C’est un verdict historique que le tribunal de Coblence vient de prononcer jeudi. Les criminels du régime de Bachar Al-Assad risquent désormais la prison.
Pierre Avril, correspondant à Berlin
Arrivé sur le territoire allemand en 2014, en simple réfugié anonyme fuyant la guerre, Anwar Raslan pensait pouvoir tirer un trait sur son passé de colonel dans les services de renseignement syriens. Jeudi 13 janvier, l’homme de 58 ans, ancien pilier du système de répression du régime de Bachar El Assad, a été condamné à la réclusion à perpétuité pour crimes contre l’humanité par un tribunal de Coblence. Dans cette affaire, la justice allemande a remplacé la Cour pénale internationale, échappant à un probable veto de la Russie au Conseil de sécurité de l’ONU, allié de Damas.
« Pour la première fois, un membre de haut rang du régime syrien a été reconnu coupable de crimes contre l’humanité », a accueilli Patrick Kroker, avocat du Centre européen des droits de l’homme et constitutionnels (ECCHR), qui a assisté 14 parties civiles. C’est un verdict « Historique » a déclaré Kennet Roth, directeur exécutif de Human Right Watch.
Anwar Raslan était accusé de complicité dans l’homicide de 27 personnes, d’actes de torture et de violences sexuelles infligés à près de 4 000 personnes incarcérées, entre avril 2011 et septembre 2012, dans un centre de détention de la capitale syrienne : la sinistre section d’Al-Khatib. « En plus des coups de poing, des bâtons, des tuyaux, des câbles et des fouets, des décharges électriques ont été administrées », a détaillé l’acte d’accusation, ajoutant : « Les prisonniers ont été suspendus au plafond par les poignets de sorte que leurs orteils touchent le sol et ont à nouveau été frappés dans cette position. »
D’autres épreuves à venir
L’un des sbires de l’officier syrien, Eyad al-Gharib, 43 ans, également fonctionnaire de la Direction générale du renseignement, avait déjà été condamné en février 2021 par le même tribunal de Coblence, dans l’ouest du pays, à une peine quatre ans et demi de prison. Depuis sa cellule, ce dernier avait rédigé une lettre de contrition destinée aux victimes. Les deux fugitifs étaient arrivés séparément en Allemagne où ils avaient été arrêtés en 2019 à la suite de précédentes plaintes déposées par sept victimes syriennes également réfugiées outre-Rhin. Ensuite, leurs deux procès ont été séparés.

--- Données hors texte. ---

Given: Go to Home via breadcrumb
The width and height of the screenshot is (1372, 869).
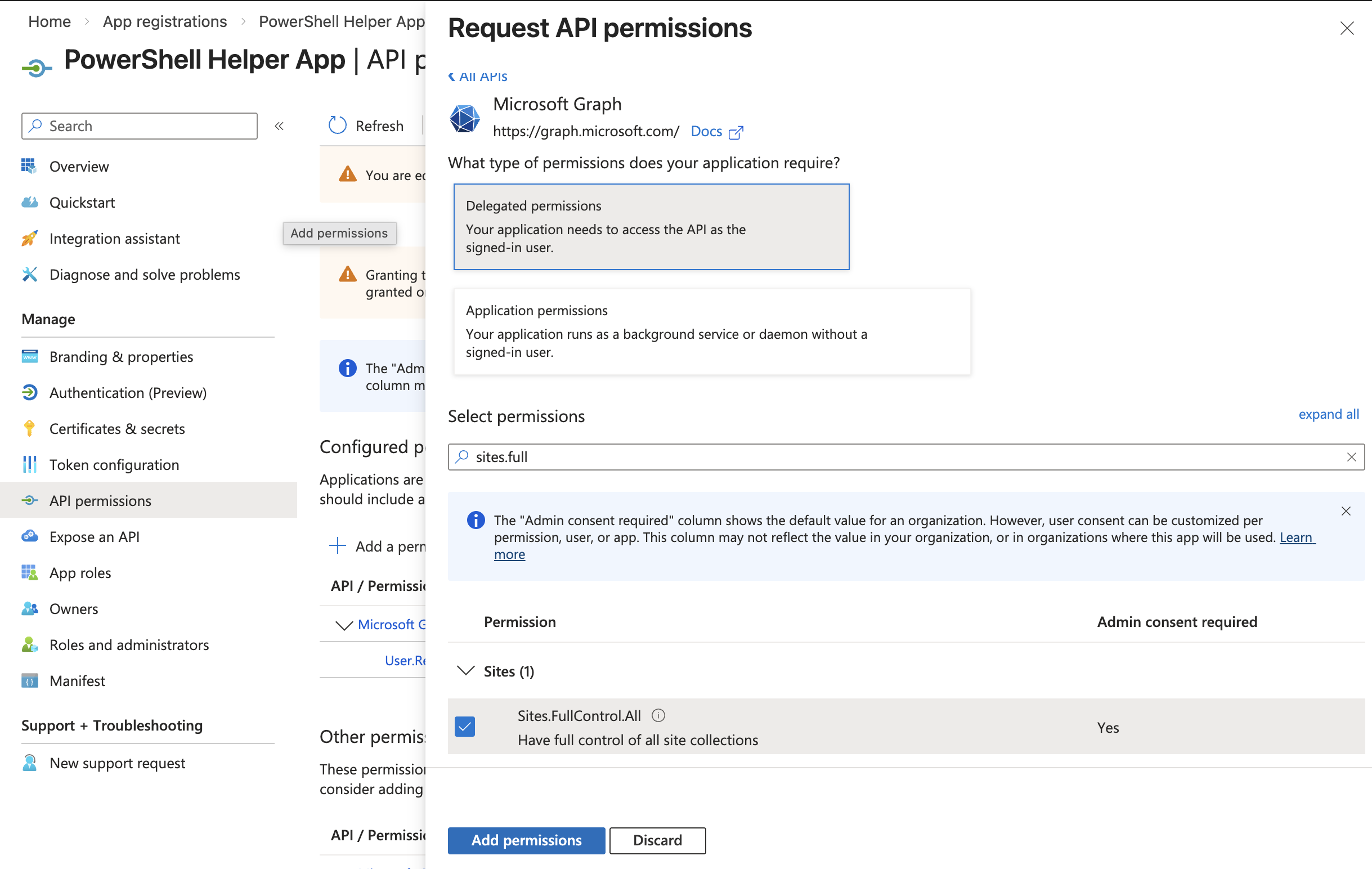Looking at the screenshot, I should (49, 21).
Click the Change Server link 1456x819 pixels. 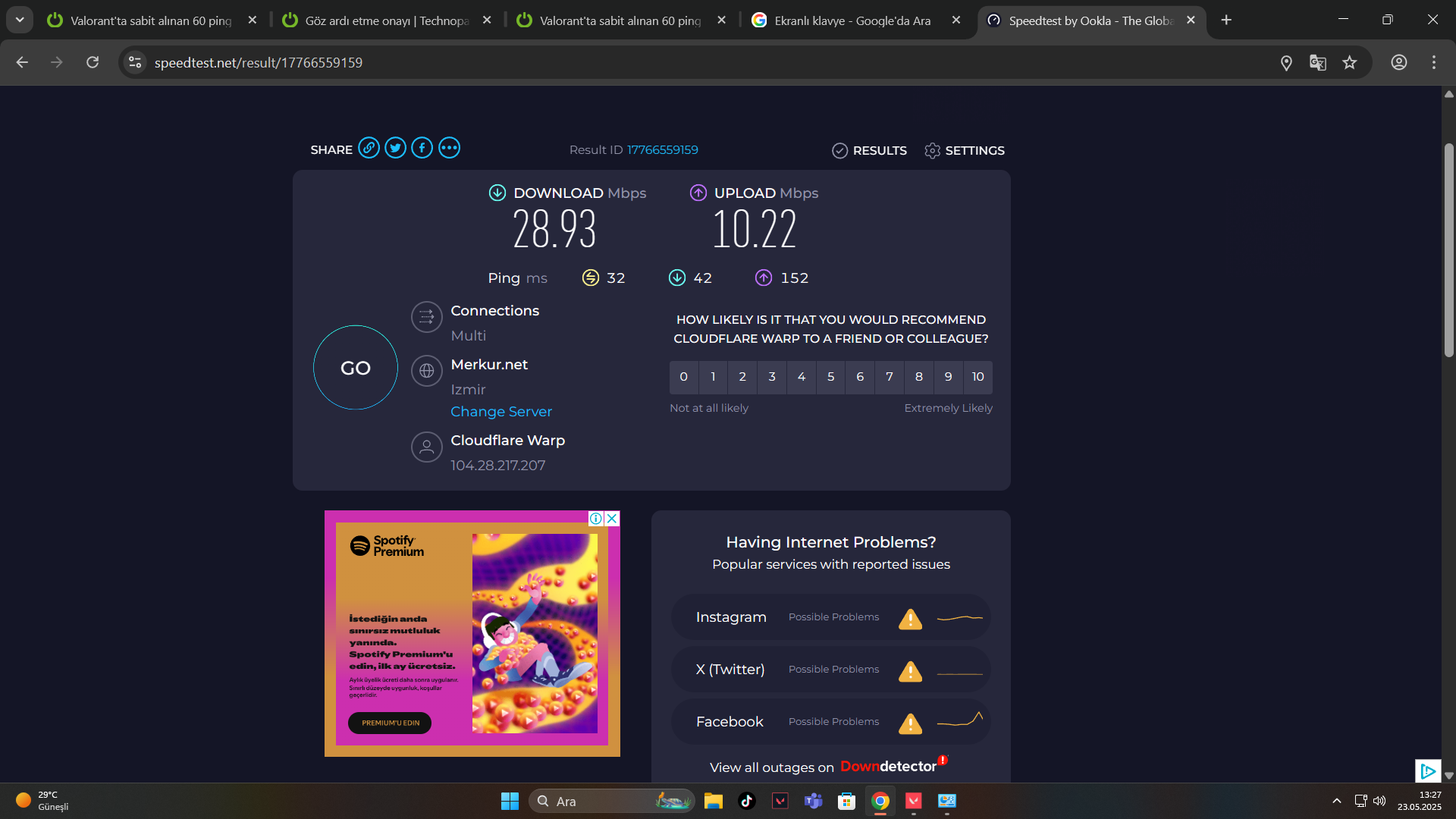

Ceux-ci ne se sont pas déroulés sans heurts. Par crainte de représailles contre leurs proches restés en Syrie, les témoins n’ont pu répéter lors de l’audience publique le contenu de certaines dépositions recueillies précédemment au dossier. Mais par sa sévérité, le verdict pourrait inspirer d’autres tribunaux en Europe visant à rendre justice pour les crimes perpétrés en Syrie. « Cela montre que la justice ne doit pas rester un rêve et que nous avons un long chemin à parcourir – mais pour nous c’est un premier pas vers la liberté, la dignité et la justice », a déclaré Ruham Hawash, un survivant de la section d’Al-Khatib.
Une autre plainte de réfugiés syriens en Allemagne vise Jamil Hassan, un proche du président Assad et ancien chef du renseignement de l’armée de l’air qui fait déjà l’objet d’un mandat d’arrêt international de la part de l’Allemagne et du Royaume-Uni. La France.
Par ailleurs, le 19 janvier, à Francfort, débutera le procès d’un ancien médecin syrien d’une prison militaire de Homs, accusé de torture. En France, à la suite d’une plainte de victimes réfugiées en France, un juge d’instruction a délivré en novembre 2018 des mandats d’arrêt contre trois hauts responsables du régime Assad.
Des plaintes ont également été déposées en Autriche, en Norvège et en Suède, qui a été en 2017 le premier pays à condamner un ancien soldat du régime pour crime de guerre.